→ Task objective: Copy the data from the line with "You are a computer-use agent." to the line with "Action: (x=879, y=483)", changing "title bar" to "toolbar" and leaving everything else unchanged. Leave out the pictures.

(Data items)
______
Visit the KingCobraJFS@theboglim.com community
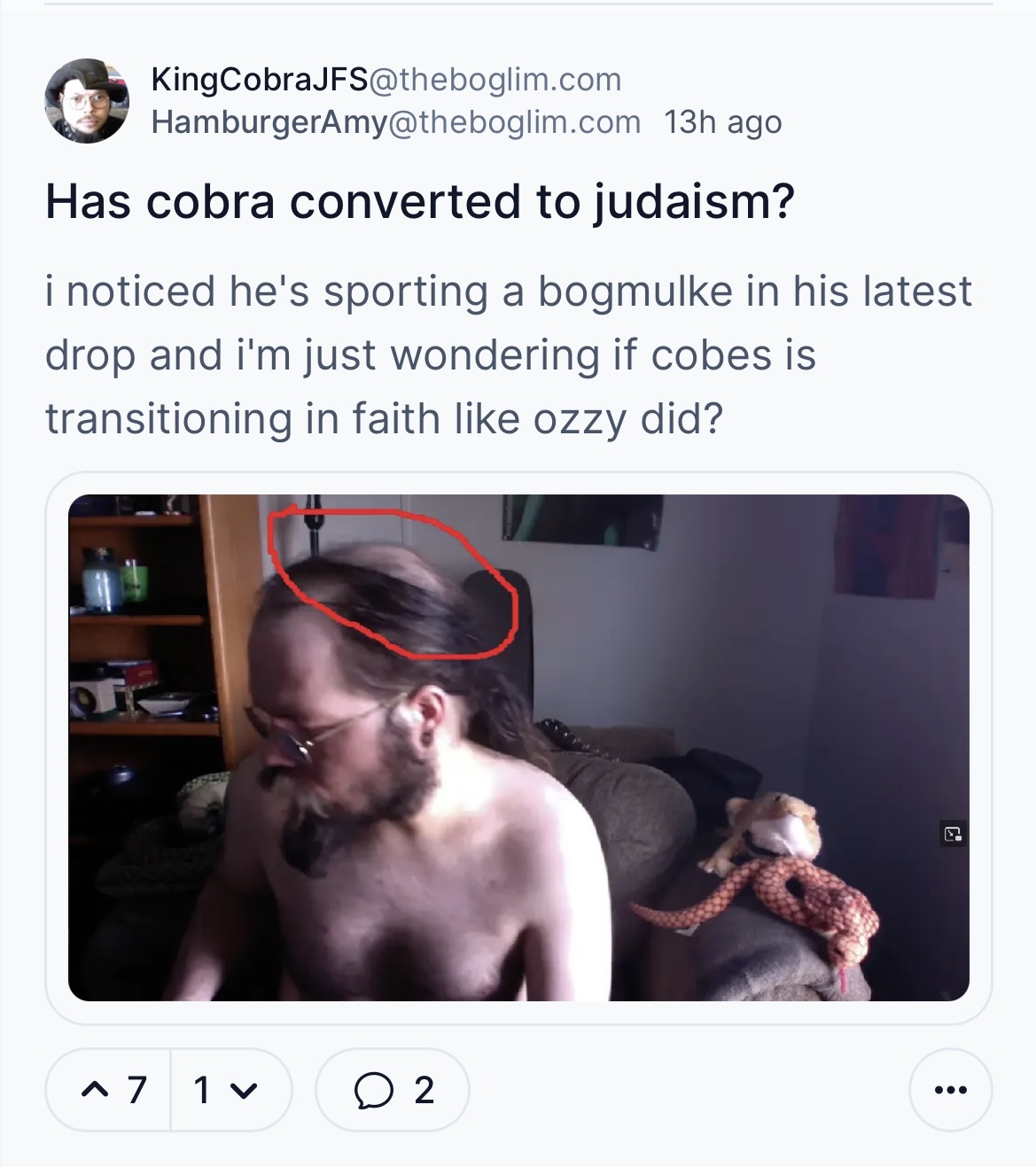 (x=386, y=80)
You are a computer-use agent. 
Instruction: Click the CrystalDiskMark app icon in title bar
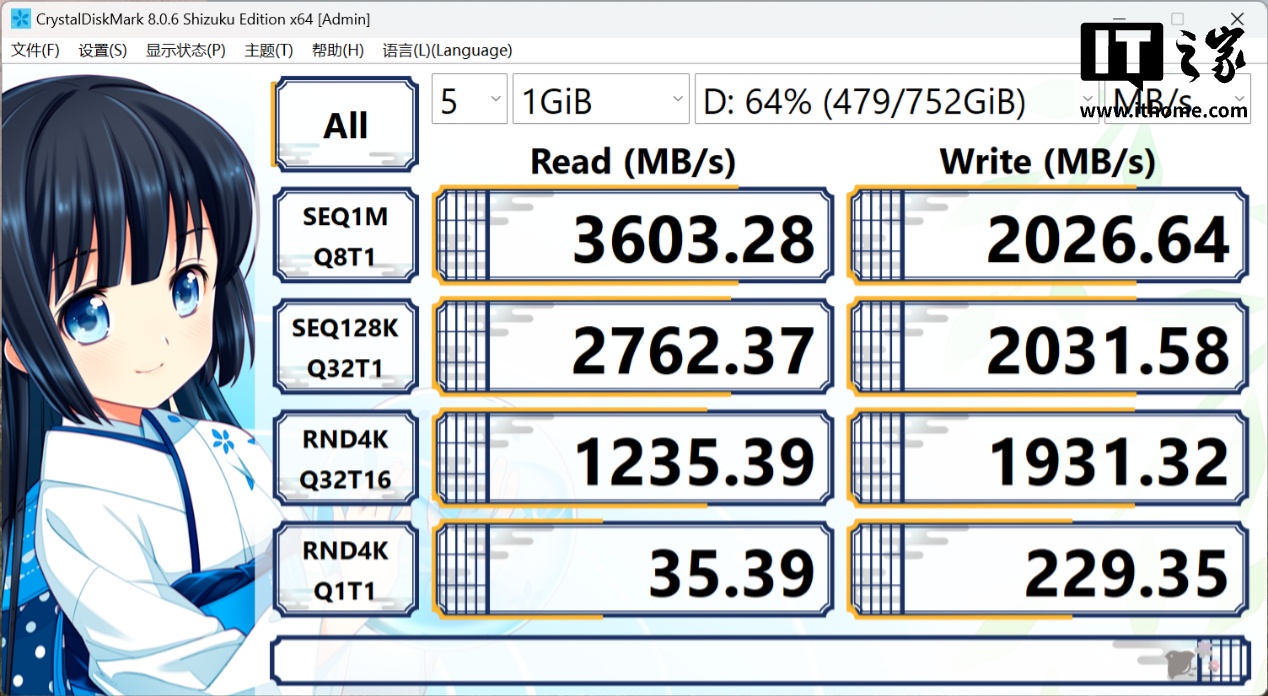pyautogui.click(x=20, y=19)
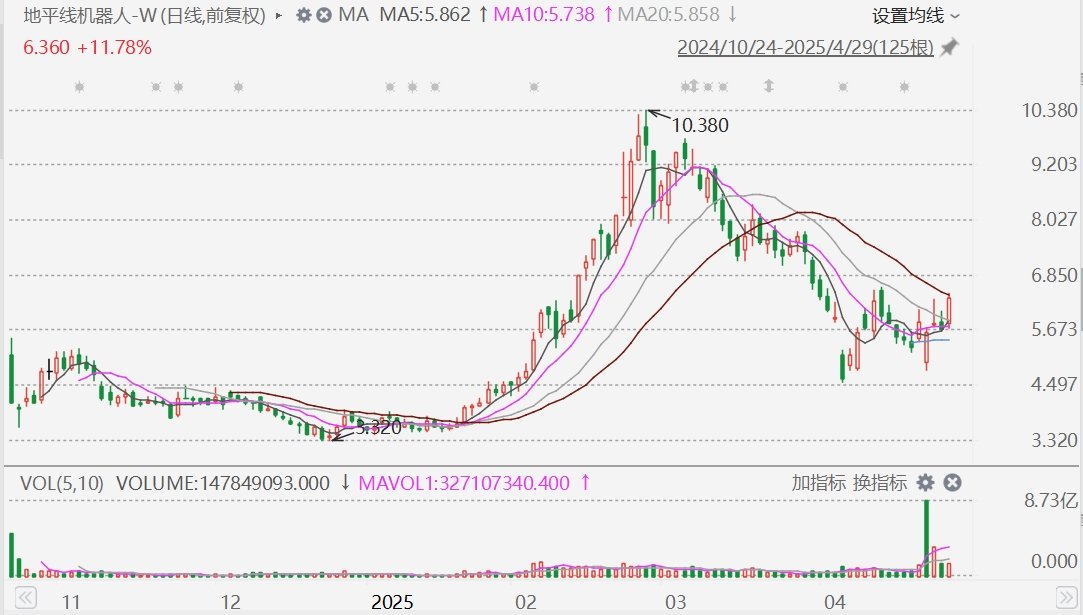This screenshot has height=615, width=1083.
Task: Click 换指标 to switch indicator
Action: (x=879, y=483)

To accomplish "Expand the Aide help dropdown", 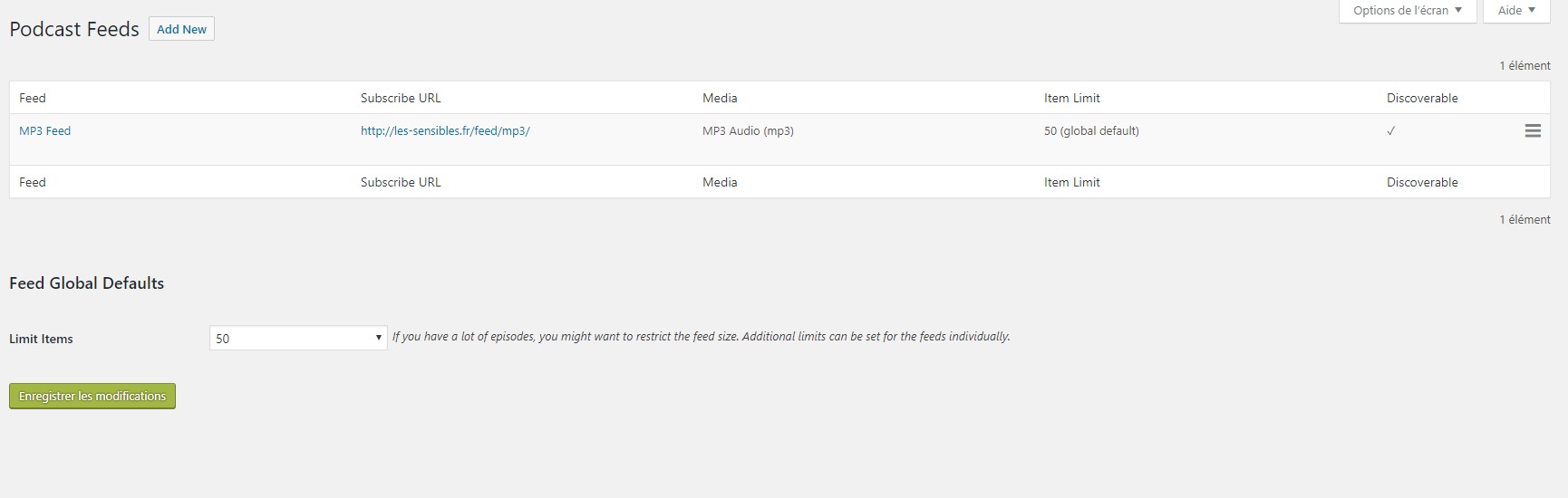I will pos(1516,11).
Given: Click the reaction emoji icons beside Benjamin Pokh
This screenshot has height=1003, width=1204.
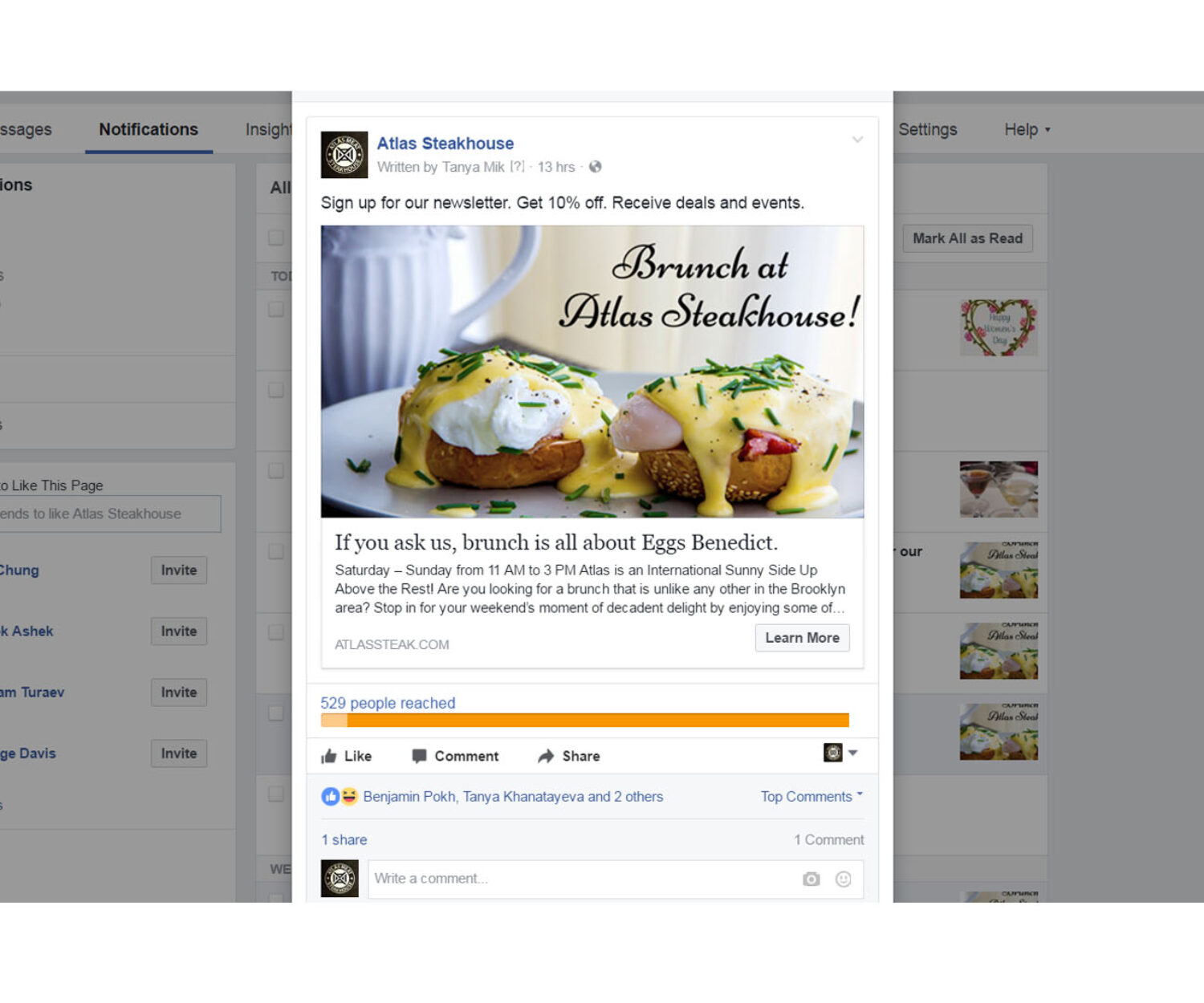Looking at the screenshot, I should point(340,796).
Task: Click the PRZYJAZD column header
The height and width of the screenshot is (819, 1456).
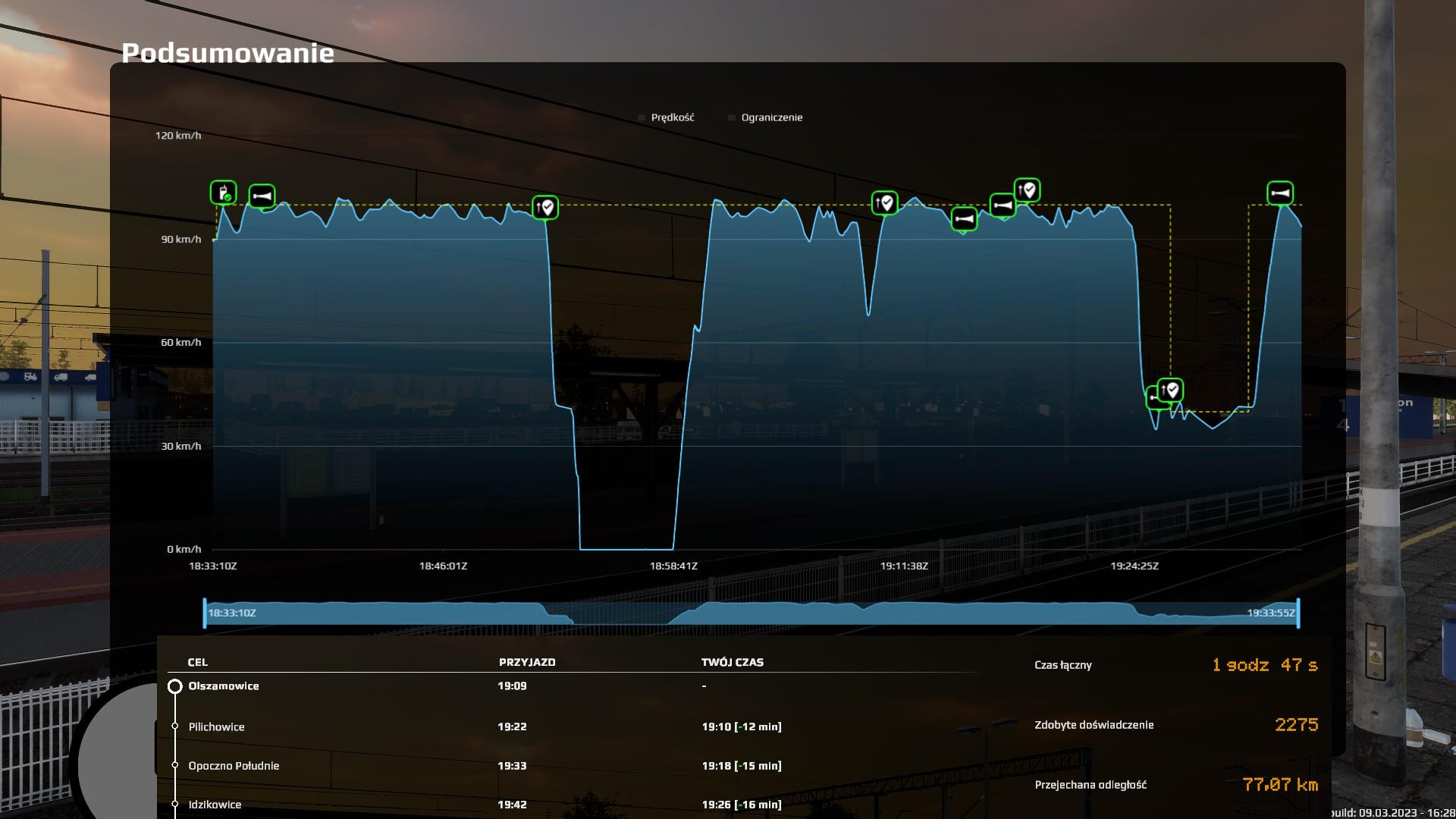Action: point(527,662)
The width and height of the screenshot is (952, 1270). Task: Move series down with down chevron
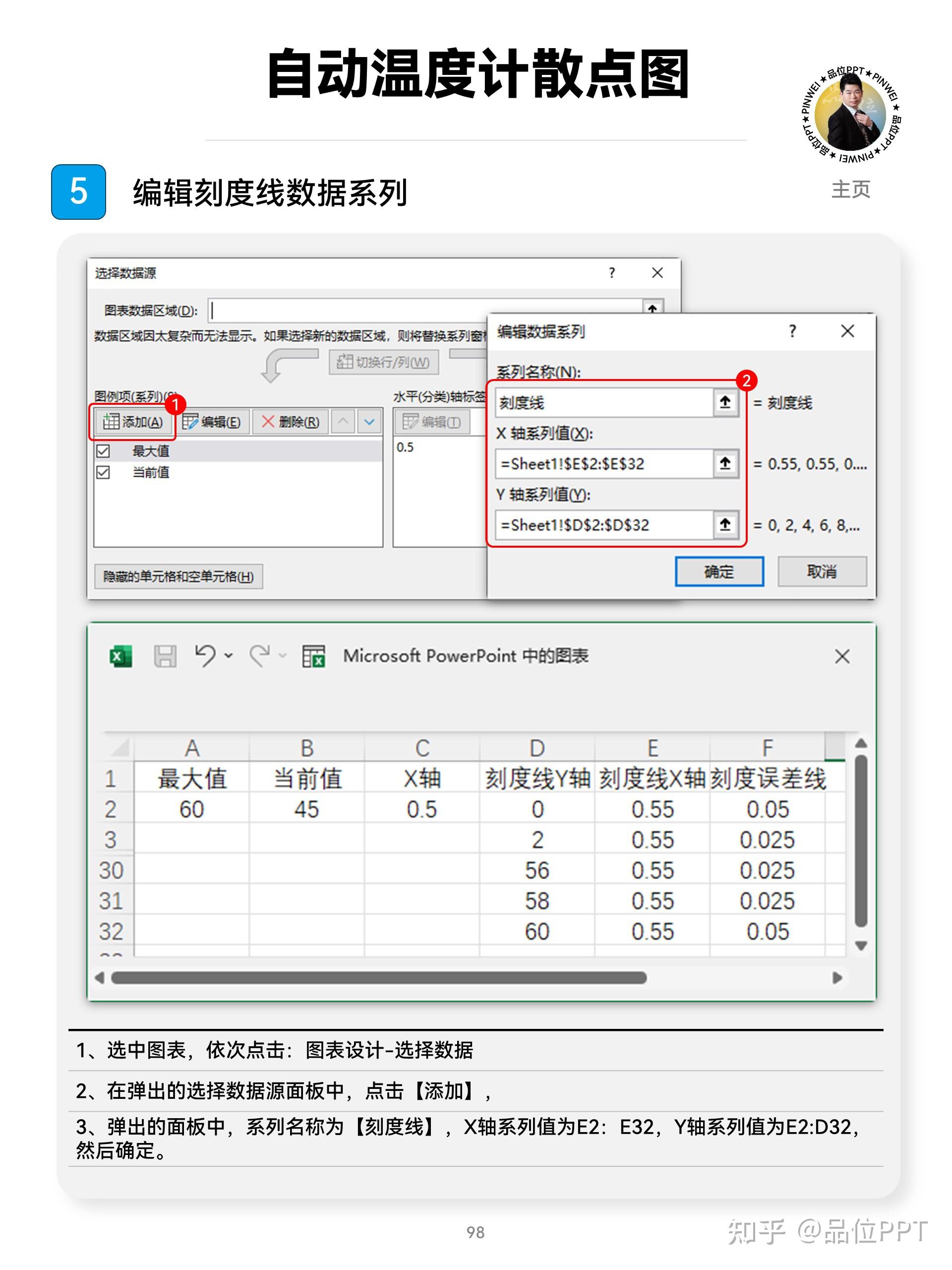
______
→ Problem solution:
You are a computer-use agent. 
Instruction: Click the CrystalDiskMark app icon in toolbar
pyautogui.click(x=20, y=19)
This screenshot has height=615, width=1083.
Task: Click 换指标 to switch indicator
Action: (x=879, y=483)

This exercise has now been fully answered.